→ Text provided
=======

A: For a close reading, a good passage to choose would most likely have lots of figurative language and other literary devices in it (more "Achilles is a lion" than "See spot run," if you catch my drift). For a part-whole analysis, you should choose a passage from a work you know well; ideally, you should know what part of the work it comes from and be able to talk about what makes the passage important or significant.

Q: Is it appropriate to give your personal opinion of the passage in a close reading?
A: To an extent, yes. In a sense, anyone's interpretation of a passage--for that matter, even a paraphrase or summary of a passage--is based on one's personal opinion, in the sense that one is selecting what aspects of the passage to emphasize and making personal choices about how to put what's going on in the passage in one's own words. But to an extent, no. The "new critics," who pioneered this technique of close reading, stressed that this sort of literary criticism was "objective," in the sense that a reader's personal opinions about the meaning/subject matter/style of presentation were irrelevant to understanding what that meaning was and how it is being conveyed. Other critics would come to question the objectivity of close reading (the first couple of sentences in this answer show their influence), but for the purposes of this exam, your goal should be to be as much of a "new critic" as possible.

Q: You never really know if you are interpreting correctly when doing a close reading. How do you know if you're thinking the same way the author is?

=======

→ Supplied information
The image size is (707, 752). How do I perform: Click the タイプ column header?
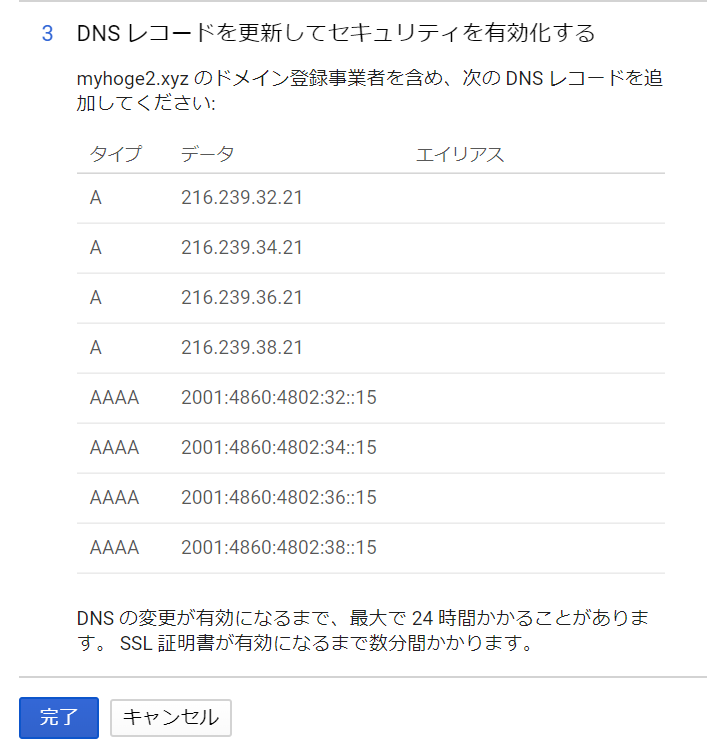click(115, 154)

=======

→ Your task
Rewrite the text on close reading from "A: For a close" up to and including "a close reading?", changing "figurative language" to "vivid imagery".

→ Solution for this problem
A: For a close reading, a good passage to choose would most likely have lots of vivid imagery and other literary devices in it (more "Achilles is a lion" than "See spot run," if you catch my drift). For a part-whole analysis, you should choose a passage from a work you know well; ideally, you should know what part of the work it comes from and be able to talk about what makes the passage important or significant.

Q: Is it appropriate to give your personal opinion of the passage in a close reading?